と、さっきの恨みか、相良が茶々を入れる。
「カナコやらに持っていかしたら、途中で食うてまうど」
今度は教室がドッとわく。どうやら幸子には味方してもカナコには味方せんらしい。
「食べません。いままで、いっぺんも食べません」
カナコは誤解を解こうと必死である。そんなんわかっとるのに。
「わかっちょる。毎度、ごめんねえ。カナちゃん」
先生がプリントで包んだパンをカナコを渡す。カナコは大事そうに、それを赤いランドセルにしまった。

 山田川の護岸工事が続く中、日雇いの労働者達が町に集まってきた。駅から少し離れた三丁目辺りにいつの間にか安アパートが立ち、よそ者がいつの頃からか住み着いていた。ただカナコの一家は家族で越してきたので、もう少し広い二丁目の借家に入り込んでいた。三丁目のものよりか幾分は広いがその代わり随分古い。しかも周りは土地者ばかりである。カナコ一家は周りに馴染めず、近くのタツの家族とだけ仲が良かったようだった。タツの家も親父が酒飲みで、やはり近所からの鼻摘みであった。
 学校が引けて家に帰る時、幸子に言われた。
「お前、二丁目でカナの家に近かろう」
「近いが、なんじゃ」
「給食のことで、相良は面白うないじゃろうから、それとのう帰りはカナコ、気をつけちゃりいよ」
「わかっちょる」
相良は蛇みたいな男である。このまま引き下がるとも思えん。幸子に言われるまでもなく、そうするつもりではあった。
「あたしも、それとのう付いて行くが、途中で別れるけえ」
「おう、後は任せちょれ」

 案の定、二丁目の木橋の所に相良とその腰巾着がおる。腰巾着は相良に奢ってもらうんで子分のふりをしちょる。それに気づかん相良は哀れなやつである。
「おい。待っちゃれい」
低めの声で、相良が怒鳴る。カナコは、まるで無視して歩いて行く。聞こえてないようだ。
「おい。まっちゃれい」
更に再び。しかしカナコには、まるで通じない。そのまんまスタスタと、大角さんの家の角を曲がって行ってしまった。
「おい」と更に押して何度か相良が怒鳴ったが、のれんに腕押しであった。
 可笑しくて笑っておったら、相良がワシに気づいた。
「やまもとー! 今日はことに気に食わんのお」
「なんじゃあ、やるんか」
おい、と言って四人の子分が相良の後ろにつく。こんならあ、全くプライドちうもんがないのう。ワシなら恥ずかしゅうて、よう喧嘩せんわ。
 四人じゃろうが五人じゃろうが、売ってくるんなら買うのが男じゃい!
 始まったらまず、相良に一直線じゃ。他のもんに捕まる前に、相良の鼻に一発お見舞いする。鼻をやられると涙がでる。男が泣けば、それで喧嘩は仕舞いじゃ。速攻一発じゃ。光速エスパーじゃ。

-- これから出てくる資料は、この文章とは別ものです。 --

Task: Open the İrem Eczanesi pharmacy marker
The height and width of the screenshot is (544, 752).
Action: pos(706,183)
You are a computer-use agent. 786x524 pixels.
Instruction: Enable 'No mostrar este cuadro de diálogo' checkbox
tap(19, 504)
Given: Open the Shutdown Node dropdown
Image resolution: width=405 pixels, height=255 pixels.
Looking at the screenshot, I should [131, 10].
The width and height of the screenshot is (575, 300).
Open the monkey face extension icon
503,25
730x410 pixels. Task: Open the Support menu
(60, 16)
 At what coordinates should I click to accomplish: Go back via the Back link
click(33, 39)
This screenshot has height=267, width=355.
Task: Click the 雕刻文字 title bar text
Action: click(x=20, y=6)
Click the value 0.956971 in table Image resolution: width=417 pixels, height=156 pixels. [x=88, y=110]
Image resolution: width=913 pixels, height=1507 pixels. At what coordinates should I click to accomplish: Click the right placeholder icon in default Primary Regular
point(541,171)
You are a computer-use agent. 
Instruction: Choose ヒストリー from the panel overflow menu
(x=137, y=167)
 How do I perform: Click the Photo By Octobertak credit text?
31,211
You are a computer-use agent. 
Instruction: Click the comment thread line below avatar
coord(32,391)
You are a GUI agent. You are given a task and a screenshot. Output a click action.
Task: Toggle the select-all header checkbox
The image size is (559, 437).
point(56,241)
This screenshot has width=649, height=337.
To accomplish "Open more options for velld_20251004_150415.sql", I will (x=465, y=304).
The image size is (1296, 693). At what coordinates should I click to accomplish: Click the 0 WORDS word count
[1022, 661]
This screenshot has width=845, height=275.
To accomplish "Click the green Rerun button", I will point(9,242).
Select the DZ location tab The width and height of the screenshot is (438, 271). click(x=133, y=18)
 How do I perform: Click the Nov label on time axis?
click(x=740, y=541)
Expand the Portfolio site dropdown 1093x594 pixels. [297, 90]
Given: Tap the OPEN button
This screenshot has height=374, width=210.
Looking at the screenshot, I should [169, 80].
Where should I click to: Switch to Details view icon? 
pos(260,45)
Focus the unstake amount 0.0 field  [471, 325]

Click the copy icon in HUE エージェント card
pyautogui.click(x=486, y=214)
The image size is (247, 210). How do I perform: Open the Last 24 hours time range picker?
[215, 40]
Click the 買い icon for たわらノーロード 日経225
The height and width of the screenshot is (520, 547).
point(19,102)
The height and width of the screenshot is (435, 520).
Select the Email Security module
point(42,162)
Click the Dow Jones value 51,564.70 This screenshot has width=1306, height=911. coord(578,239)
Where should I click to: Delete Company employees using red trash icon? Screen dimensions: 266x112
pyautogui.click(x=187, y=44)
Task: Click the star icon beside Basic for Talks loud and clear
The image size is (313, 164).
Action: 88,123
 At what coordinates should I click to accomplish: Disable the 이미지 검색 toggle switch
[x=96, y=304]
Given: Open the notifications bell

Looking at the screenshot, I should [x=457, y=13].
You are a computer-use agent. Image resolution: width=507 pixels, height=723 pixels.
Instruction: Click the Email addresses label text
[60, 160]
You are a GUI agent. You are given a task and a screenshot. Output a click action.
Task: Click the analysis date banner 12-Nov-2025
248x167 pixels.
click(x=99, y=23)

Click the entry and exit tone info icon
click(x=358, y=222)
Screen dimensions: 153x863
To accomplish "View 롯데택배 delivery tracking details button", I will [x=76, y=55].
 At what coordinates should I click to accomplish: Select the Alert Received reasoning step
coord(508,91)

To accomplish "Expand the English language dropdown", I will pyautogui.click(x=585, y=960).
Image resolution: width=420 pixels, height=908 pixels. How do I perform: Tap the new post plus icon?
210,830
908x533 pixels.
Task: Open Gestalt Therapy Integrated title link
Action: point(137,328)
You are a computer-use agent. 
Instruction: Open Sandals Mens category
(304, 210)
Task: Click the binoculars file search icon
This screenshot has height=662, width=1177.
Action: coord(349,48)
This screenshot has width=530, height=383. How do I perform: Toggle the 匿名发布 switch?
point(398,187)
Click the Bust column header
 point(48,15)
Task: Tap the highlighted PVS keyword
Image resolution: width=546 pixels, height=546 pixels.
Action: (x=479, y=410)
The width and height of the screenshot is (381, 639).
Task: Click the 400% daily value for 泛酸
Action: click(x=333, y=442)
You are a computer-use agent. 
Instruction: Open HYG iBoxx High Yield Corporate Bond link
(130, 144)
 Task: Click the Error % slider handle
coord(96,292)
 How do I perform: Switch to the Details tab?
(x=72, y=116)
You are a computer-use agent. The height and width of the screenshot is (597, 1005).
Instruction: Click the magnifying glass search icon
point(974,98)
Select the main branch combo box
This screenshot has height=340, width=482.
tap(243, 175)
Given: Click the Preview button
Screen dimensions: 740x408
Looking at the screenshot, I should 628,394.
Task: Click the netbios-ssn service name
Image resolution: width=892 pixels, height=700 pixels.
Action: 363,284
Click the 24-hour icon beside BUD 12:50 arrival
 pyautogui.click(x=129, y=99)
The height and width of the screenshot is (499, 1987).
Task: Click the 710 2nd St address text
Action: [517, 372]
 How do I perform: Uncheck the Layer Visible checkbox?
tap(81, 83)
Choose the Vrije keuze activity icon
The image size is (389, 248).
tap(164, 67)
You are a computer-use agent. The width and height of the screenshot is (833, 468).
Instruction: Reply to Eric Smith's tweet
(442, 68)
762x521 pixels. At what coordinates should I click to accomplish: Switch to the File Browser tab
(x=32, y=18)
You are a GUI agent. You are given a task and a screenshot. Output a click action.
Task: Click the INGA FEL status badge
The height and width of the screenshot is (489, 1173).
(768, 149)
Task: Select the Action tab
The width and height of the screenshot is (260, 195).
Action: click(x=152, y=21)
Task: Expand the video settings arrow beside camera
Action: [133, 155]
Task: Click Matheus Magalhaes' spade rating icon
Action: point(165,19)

 あっという間に、のされた。やっぱり一対五には無理がある。木橋のそばで伸びておると、井田が通りかかった。
「おう。喧嘩か。派手にやられたのう。相良か」
「ほっちょけ」
「服が泥けちょって、哀れじゃのう」
「うるさいわ」
「可哀想なんで、やるわ」
と、鞄から漫画本を取り出して、ワシの胸に放る。
「漫画じゃ。"丸出だめ夫"じゃ。オモロいでよ」
痛いのも忘れて、取り上げる。
「ええんか、もろうても」
「ああ、散髪屋でもろうたんじゃ。俺はもう読んだ。山本はこういうの好きじゃろう」
散髪屋か。確かに頭がスッキリしとる。
「散髪屋ちうたら、紙芝居屋のそばのか」
「おう。じゃが、親父はもうやらん言いよるど。紙芝居じゃ儲からんちうてな。今はアイスキャンディー屋じゃ」
「冬は?」
「冬は焼き芋屋じゃ」
「考えたの」
 こうしてワシは初めて自分の漫画本を持てた。嬉しくて、顔の痛みも忘れた。
"丸出だめ夫"をワシは一万回は読んだと思う。中学になると、ワシは親に隠れて漫画を買うようになるが、それはまた後のことである。それから、漫画を書き出した。"丸出だめ夫"を読んでいると、自分でも書けそうな気になってきたからだ。最初が"鉄腕アトム"でなくて、ほんとに良かったと思う。

坊主、赤マントがそんなに好きなら、先を自分で考えい。泣いてもつまらんばっかりじゃ。

 まこと長屋のおばちゃんの言う通りであった。自分で考えて描けば、なんでも自由自在であるのだった。